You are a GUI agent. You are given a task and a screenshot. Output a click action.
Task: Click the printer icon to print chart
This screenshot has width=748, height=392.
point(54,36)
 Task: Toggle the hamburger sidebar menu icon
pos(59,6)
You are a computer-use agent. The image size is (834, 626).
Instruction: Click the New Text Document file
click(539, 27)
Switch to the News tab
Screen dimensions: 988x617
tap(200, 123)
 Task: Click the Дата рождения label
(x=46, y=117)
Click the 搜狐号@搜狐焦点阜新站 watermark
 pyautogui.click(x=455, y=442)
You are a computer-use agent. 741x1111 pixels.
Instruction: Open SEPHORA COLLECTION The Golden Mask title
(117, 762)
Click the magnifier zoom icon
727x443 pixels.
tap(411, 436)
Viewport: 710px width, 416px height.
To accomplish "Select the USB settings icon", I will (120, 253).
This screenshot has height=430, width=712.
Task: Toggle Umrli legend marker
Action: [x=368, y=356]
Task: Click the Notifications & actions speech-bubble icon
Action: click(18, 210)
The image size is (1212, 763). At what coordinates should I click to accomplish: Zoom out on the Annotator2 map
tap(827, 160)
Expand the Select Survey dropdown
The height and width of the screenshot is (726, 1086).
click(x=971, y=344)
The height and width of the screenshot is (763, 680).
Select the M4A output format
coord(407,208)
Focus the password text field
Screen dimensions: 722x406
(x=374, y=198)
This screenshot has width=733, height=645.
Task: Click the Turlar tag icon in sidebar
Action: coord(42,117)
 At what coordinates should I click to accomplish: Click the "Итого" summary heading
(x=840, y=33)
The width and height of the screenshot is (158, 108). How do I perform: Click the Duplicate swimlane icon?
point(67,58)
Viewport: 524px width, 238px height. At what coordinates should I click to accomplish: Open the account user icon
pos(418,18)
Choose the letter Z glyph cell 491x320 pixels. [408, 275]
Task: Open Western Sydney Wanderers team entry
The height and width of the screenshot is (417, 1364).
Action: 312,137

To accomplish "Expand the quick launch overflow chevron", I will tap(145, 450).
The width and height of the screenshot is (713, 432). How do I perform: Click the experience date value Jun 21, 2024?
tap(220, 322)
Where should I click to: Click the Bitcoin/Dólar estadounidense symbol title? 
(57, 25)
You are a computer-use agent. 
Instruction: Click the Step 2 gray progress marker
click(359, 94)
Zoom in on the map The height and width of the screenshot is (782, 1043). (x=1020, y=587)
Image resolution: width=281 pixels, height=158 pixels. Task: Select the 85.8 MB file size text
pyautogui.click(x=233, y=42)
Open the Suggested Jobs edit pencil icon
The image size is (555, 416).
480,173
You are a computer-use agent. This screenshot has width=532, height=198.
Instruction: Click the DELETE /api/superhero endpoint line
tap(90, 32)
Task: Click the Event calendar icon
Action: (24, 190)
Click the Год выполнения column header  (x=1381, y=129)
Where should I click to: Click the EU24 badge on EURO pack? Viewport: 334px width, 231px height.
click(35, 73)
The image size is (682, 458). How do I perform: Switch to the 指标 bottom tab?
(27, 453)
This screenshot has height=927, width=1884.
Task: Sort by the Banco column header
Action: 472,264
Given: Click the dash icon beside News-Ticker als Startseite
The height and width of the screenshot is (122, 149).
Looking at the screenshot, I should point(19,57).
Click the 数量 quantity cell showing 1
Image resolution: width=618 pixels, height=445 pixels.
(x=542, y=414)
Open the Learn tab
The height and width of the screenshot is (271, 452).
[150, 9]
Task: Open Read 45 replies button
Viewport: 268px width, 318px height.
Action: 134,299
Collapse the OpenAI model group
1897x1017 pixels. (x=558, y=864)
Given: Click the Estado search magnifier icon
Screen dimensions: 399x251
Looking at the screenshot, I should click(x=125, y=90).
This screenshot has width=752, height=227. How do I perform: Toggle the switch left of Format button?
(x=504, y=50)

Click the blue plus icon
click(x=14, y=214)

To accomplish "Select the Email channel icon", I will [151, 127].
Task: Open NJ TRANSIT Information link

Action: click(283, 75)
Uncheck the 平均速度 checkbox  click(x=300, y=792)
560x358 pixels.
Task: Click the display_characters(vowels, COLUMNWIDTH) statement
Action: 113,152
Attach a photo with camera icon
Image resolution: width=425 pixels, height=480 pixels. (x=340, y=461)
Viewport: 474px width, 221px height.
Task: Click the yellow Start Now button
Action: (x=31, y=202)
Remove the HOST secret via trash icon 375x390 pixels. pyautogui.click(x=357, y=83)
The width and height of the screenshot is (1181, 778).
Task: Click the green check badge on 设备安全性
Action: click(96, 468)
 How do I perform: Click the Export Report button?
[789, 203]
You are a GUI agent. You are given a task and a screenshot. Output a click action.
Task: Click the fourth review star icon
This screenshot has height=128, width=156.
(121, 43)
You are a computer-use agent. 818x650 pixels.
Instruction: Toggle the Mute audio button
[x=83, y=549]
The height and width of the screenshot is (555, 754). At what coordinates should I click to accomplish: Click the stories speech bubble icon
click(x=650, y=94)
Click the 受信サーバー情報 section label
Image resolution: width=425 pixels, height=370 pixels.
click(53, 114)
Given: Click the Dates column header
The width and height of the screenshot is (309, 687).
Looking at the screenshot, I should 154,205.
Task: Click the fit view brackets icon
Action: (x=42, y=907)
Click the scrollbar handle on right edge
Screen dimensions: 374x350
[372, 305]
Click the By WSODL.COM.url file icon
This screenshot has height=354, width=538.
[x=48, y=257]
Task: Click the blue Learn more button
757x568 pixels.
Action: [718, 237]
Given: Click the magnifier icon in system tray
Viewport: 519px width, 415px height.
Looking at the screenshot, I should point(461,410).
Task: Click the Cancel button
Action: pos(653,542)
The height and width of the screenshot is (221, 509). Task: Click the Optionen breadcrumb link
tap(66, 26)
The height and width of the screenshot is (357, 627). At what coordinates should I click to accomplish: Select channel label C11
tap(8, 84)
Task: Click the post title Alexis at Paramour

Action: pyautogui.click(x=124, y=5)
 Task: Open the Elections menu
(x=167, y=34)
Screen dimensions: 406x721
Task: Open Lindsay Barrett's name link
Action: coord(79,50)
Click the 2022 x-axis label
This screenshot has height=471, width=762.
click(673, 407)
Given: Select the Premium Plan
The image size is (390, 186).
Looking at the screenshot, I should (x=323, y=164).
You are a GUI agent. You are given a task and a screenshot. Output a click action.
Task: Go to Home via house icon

TASK DESCRIPTION =
All of the entries must be quoted exactly; please include each one.

SOLVED PROBLEM =
You are a GUI agent. You are given a task and a screenshot. Output a click action.
Task: Click the printer icon to print chart
This screenshot has width=748, height=392.
point(54,36)
 Task: Toggle the hamburger sidebar menu icon
pos(59,6)
You are a computer-use agent. The image size is (834, 626).
Instruction: Click the New Text Document file
click(539, 27)
Switch to the News tab
Screen dimensions: 988x617
tap(200, 123)
 Task: Click the Дата рождения label
(x=46, y=117)
Click the 搜狐号@搜狐焦点阜新站 watermark
 pyautogui.click(x=455, y=442)
You are a computer-use agent. 741x1111 pixels.
Instruction: Open SEPHORA COLLECTION The Golden Mask title
(117, 762)
Click the magnifier zoom icon
727x443 pixels.
tap(411, 436)
Viewport: 710px width, 416px height.
To accomplish "Select the USB settings icon", I will (120, 253).
This screenshot has height=430, width=712.
Task: Toggle Umrli legend marker
Action: [x=368, y=356]
Task: Click the Notifications & actions speech-bubble icon
Action: click(18, 210)
The image size is (1212, 763). At what coordinates should I click to accomplish: Zoom out on the Annotator2 map
tap(827, 160)
Expand the Select Survey dropdown
The height and width of the screenshot is (726, 1086).
click(x=971, y=344)
The height and width of the screenshot is (763, 680).
Select the M4A output format
coord(407,208)
Focus the password text field
Screen dimensions: 722x406
(x=374, y=198)
This screenshot has width=733, height=645.
Task: Click the Turlar tag icon in sidebar
Action: coord(42,117)
 At what coordinates should I click to accomplish: Click the "Итого" summary heading
(x=840, y=33)
The width and height of the screenshot is (158, 108). How do I perform: Click the Duplicate swimlane icon?
point(67,58)
Viewport: 524px width, 238px height. At what coordinates should I click to accomplish: Open the account user icon
pos(418,18)
Choose the letter Z glyph cell 491x320 pixels. [408, 275]
Task: Open Western Sydney Wanderers team entry
The height and width of the screenshot is (417, 1364).
Action: 312,137

To accomplish "Expand the quick launch overflow chevron", I will tap(145, 450).
The width and height of the screenshot is (713, 432). How do I perform: Click the experience date value Jun 21, 2024?
tap(220, 322)
Where should I click to: Click the Bitcoin/Dólar estadounidense symbol title? 
(57, 25)
You are a computer-use agent. 
Instruction: Click the Step 2 gray progress marker
click(359, 94)
Zoom in on the map The height and width of the screenshot is (782, 1043). (x=1020, y=587)
Image resolution: width=281 pixels, height=158 pixels. Task: Select the 85.8 MB file size text
pyautogui.click(x=233, y=42)
Open the Suggested Jobs edit pencil icon
The image size is (555, 416).
480,173
You are a computer-use agent. This screenshot has width=532, height=198.
Instruction: Click the DELETE /api/superhero endpoint line
tap(90, 32)
Task: Click the Event calendar icon
Action: (24, 190)
Click the Год выполнения column header  (x=1381, y=129)
Where should I click to: Click the EU24 badge on EURO pack? Viewport: 334px width, 231px height.
click(35, 73)
The image size is (682, 458). How do I perform: Switch to the 指标 bottom tab?
(27, 453)
This screenshot has height=927, width=1884.
Task: Sort by the Banco column header
Action: 472,264
Given: Click the dash icon beside News-Ticker als Startseite
The height and width of the screenshot is (122, 149).
Looking at the screenshot, I should point(19,57).
Click the 数量 quantity cell showing 1
Image resolution: width=618 pixels, height=445 pixels.
(x=542, y=414)
Open the Learn tab
The height and width of the screenshot is (271, 452).
[150, 9]
Task: Open Read 45 replies button
Viewport: 268px width, 318px height.
Action: 134,299
Collapse the OpenAI model group
1897x1017 pixels. (x=558, y=864)
Given: Click the Estado search magnifier icon
Screen dimensions: 399x251
Looking at the screenshot, I should click(x=125, y=90).
This screenshot has width=752, height=227. How do I perform: Toggle the switch left of Format button?
(x=504, y=50)

Click the blue plus icon
click(x=14, y=214)

To accomplish "Select the Email channel icon", I will [151, 127].
Task: Open NJ TRANSIT Information link

Action: click(283, 75)
Uncheck the 平均速度 checkbox  click(x=300, y=792)
560x358 pixels.
Task: Click the display_characters(vowels, COLUMNWIDTH) statement
Action: 113,152
Attach a photo with camera icon
Image resolution: width=425 pixels, height=480 pixels. (x=340, y=461)
Viewport: 474px width, 221px height.
Task: Click the yellow Start Now button
Action: (x=31, y=202)
Remove the HOST secret via trash icon 375x390 pixels. pyautogui.click(x=357, y=83)
The width and height of the screenshot is (1181, 778).
Task: Click the green check badge on 设备安全性
Action: click(96, 468)
 How do I perform: Click the Export Report button?
[789, 203]
You are a GUI agent. You are given a task and a screenshot. Output a click action.
Task: Click the fourth review star icon
This screenshot has height=128, width=156.
(121, 43)
You are a computer-use agent. 818x650 pixels.
Instruction: Toggle the Mute audio button
[x=83, y=549]
The height and width of the screenshot is (555, 754). At what coordinates should I click to accomplish: Click the stories speech bubble icon
click(x=650, y=94)
Click the 受信サーバー情報 section label
Image resolution: width=425 pixels, height=370 pixels.
click(53, 114)
Given: Click the Dates column header
The width and height of the screenshot is (309, 687).
Looking at the screenshot, I should 154,205.
Task: Click the fit view brackets icon
Action: (x=42, y=907)
Click the scrollbar handle on right edge
Screen dimensions: 374x350
[372, 305]
Click the By WSODL.COM.url file icon
This screenshot has height=354, width=538.
[x=48, y=257]
Task: Click the blue Learn more button
757x568 pixels.
Action: [718, 237]
Given: Click the magnifier icon in system tray
Viewport: 519px width, 415px height.
Looking at the screenshot, I should point(461,410).
Task: Click the Cancel button
Action: pos(653,542)
The height and width of the screenshot is (221, 509). Task: Click the Optionen breadcrumb link
tap(66, 26)
The height and width of the screenshot is (357, 627). At what coordinates should I click to accomplish: Select channel label C11
tap(8, 84)
Task: Click the post title Alexis at Paramour

Action: pyautogui.click(x=124, y=5)
 Task: Open the Elections menu
(x=167, y=34)
Screen dimensions: 406x721
Task: Open Lindsay Barrett's name link
Action: coord(79,50)
Click the 2022 x-axis label
This screenshot has height=471, width=762.
click(673, 407)
Given: Select the Premium Plan
The image size is (390, 186).
Looking at the screenshot, I should (x=323, y=164).
You are a GUI agent. You are given a task and a screenshot. Output a click action.
Task: Go to Home via house icon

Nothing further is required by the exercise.